Some early science fiction isn't so much about conflict as it is a relation of an unlikely experience. But then, the stories I have in mind weren't exactly that great. So that's not exactly evidence against the assumption. Still, I think a sufficiently skilled writer could create an enjoyable story without conflict, but it would be like a painter throwing out a primary color.

One of my favorite of OP's short posts is Building Weirdtopia. (Yudkowsky's no spoilers approach to scientific pedagogy is such an intriguing one, I'm a quite sad he hasn't spun it into a novel yet. I'd seriously love to read a Neal Stephenson-length epic about a child in such a society recapitulating modern science, but maybe I'm just weird that way.) It strikes me that one could write a novel about a Weirdtopia that has no conflict, featuring only exploration of a counter-intuitive, yet highly intriguing, world. Conversations within, and descriptions of, this strange world (so long as the writer is very, very clever) would keep my interest. But then, this would be more like speculative anthropology than a story.

Comment author: Halfwit 13 June 2013 10:25:40PM *  16 points [-]
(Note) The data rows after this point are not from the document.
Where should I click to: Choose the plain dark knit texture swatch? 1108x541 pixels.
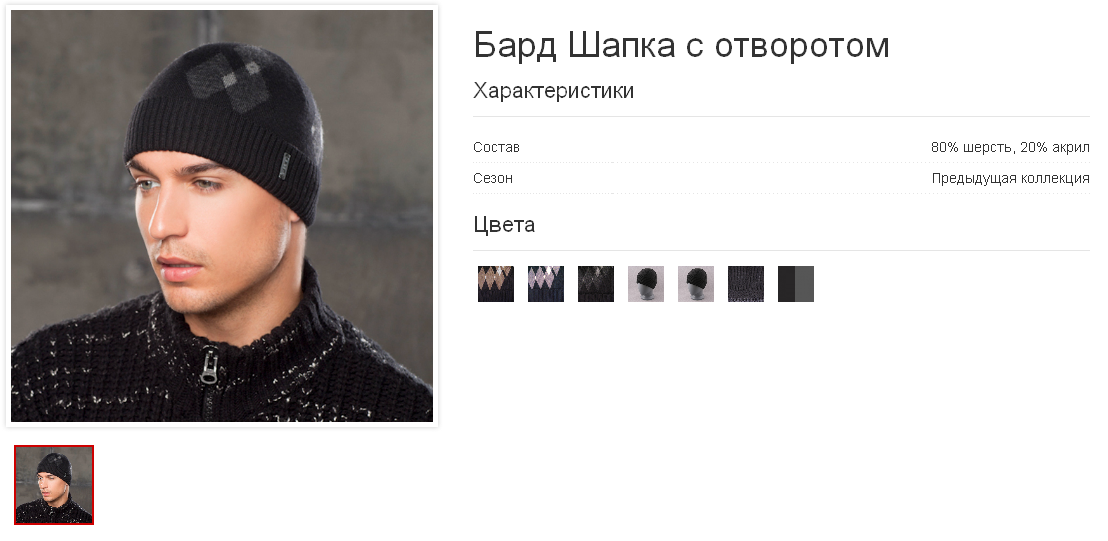click(x=746, y=284)
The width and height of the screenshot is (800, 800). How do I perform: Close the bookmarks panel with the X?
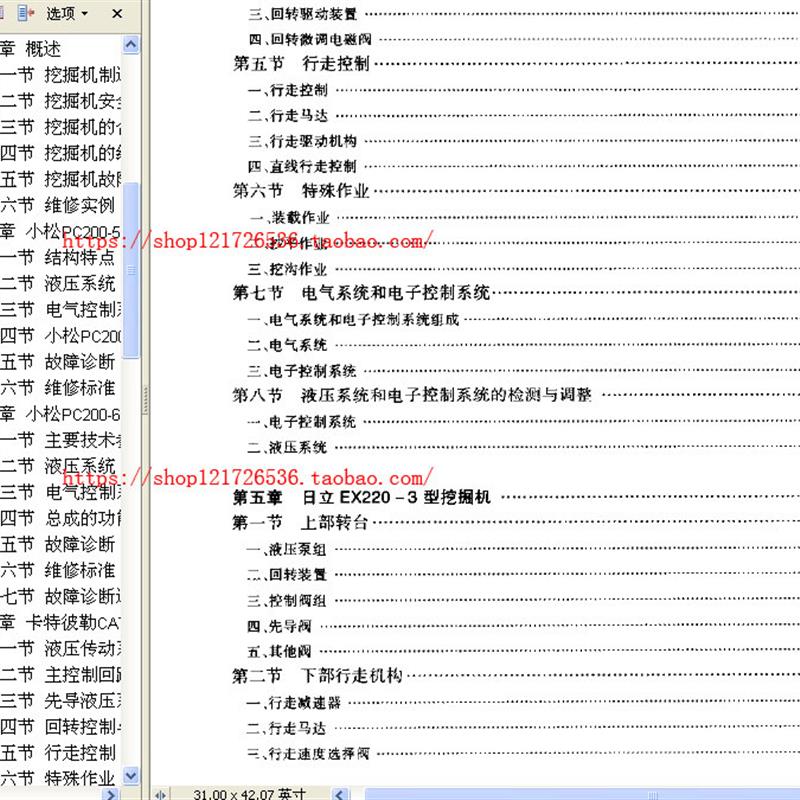[117, 13]
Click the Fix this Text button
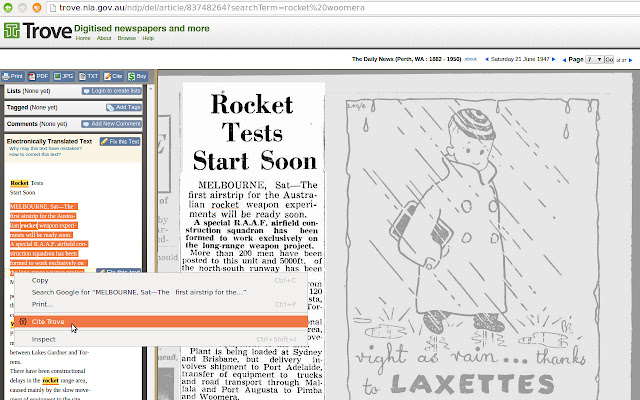This screenshot has height=400, width=640. (121, 142)
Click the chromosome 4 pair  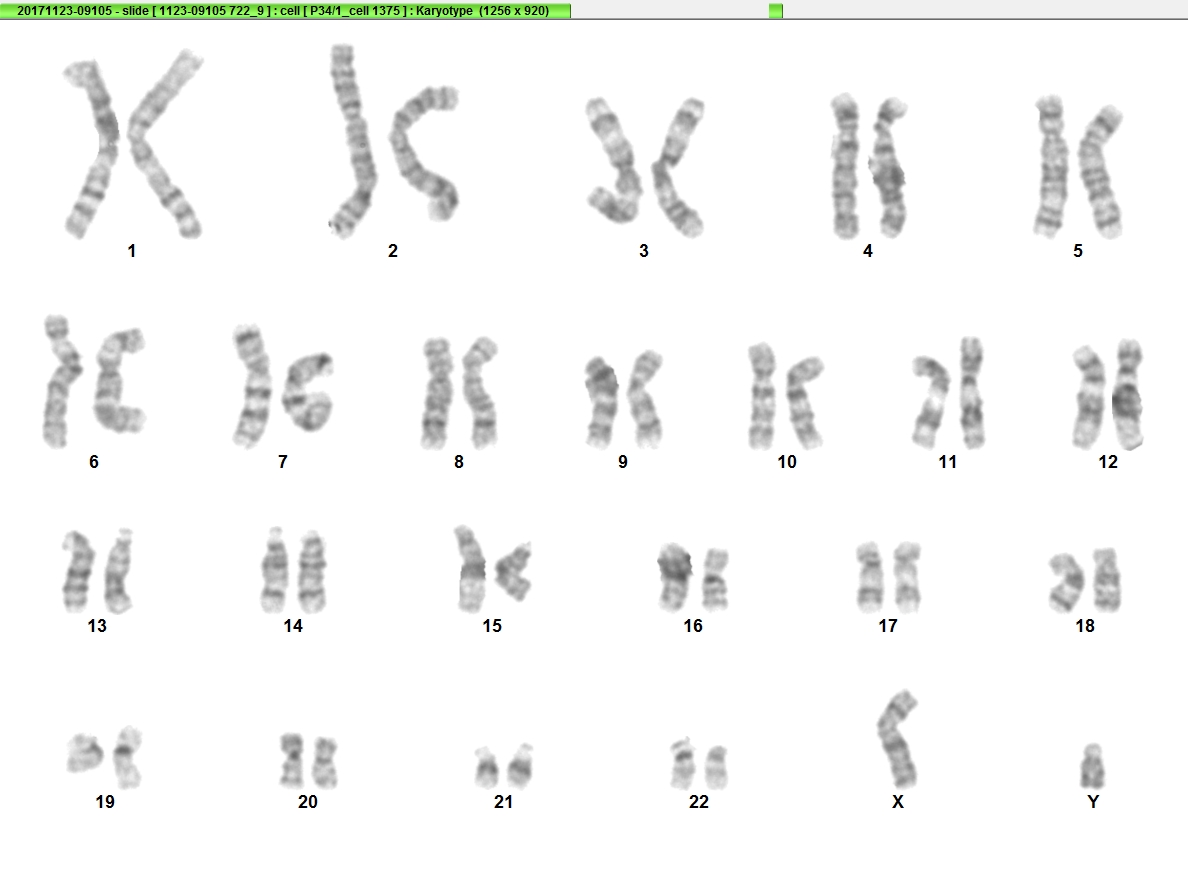[x=869, y=166]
I do tend to think that Aubrey de Grey's argument holds some water. That is, it's not so much general society that will be influenced as wealthy elites. Elites seem more likely to update when they read about a 2x mouse. I suppose the Less Wrong response to this argument would be: how many of them are signed up for cryonics? But cryonics is a lot harder to believe than life extension. You need to buy pattern identity theory and nanotechnology and Hanson's value of life calculations. In the case of LE, all you have to believe is that the techniques that worked on the mouse will, likely, be useful in treating human senescence. And anyway, Aubrey hopes to first convince the gerontology community and then the public at large. This approach has worked for climate science and a similar approach may work for AI risk.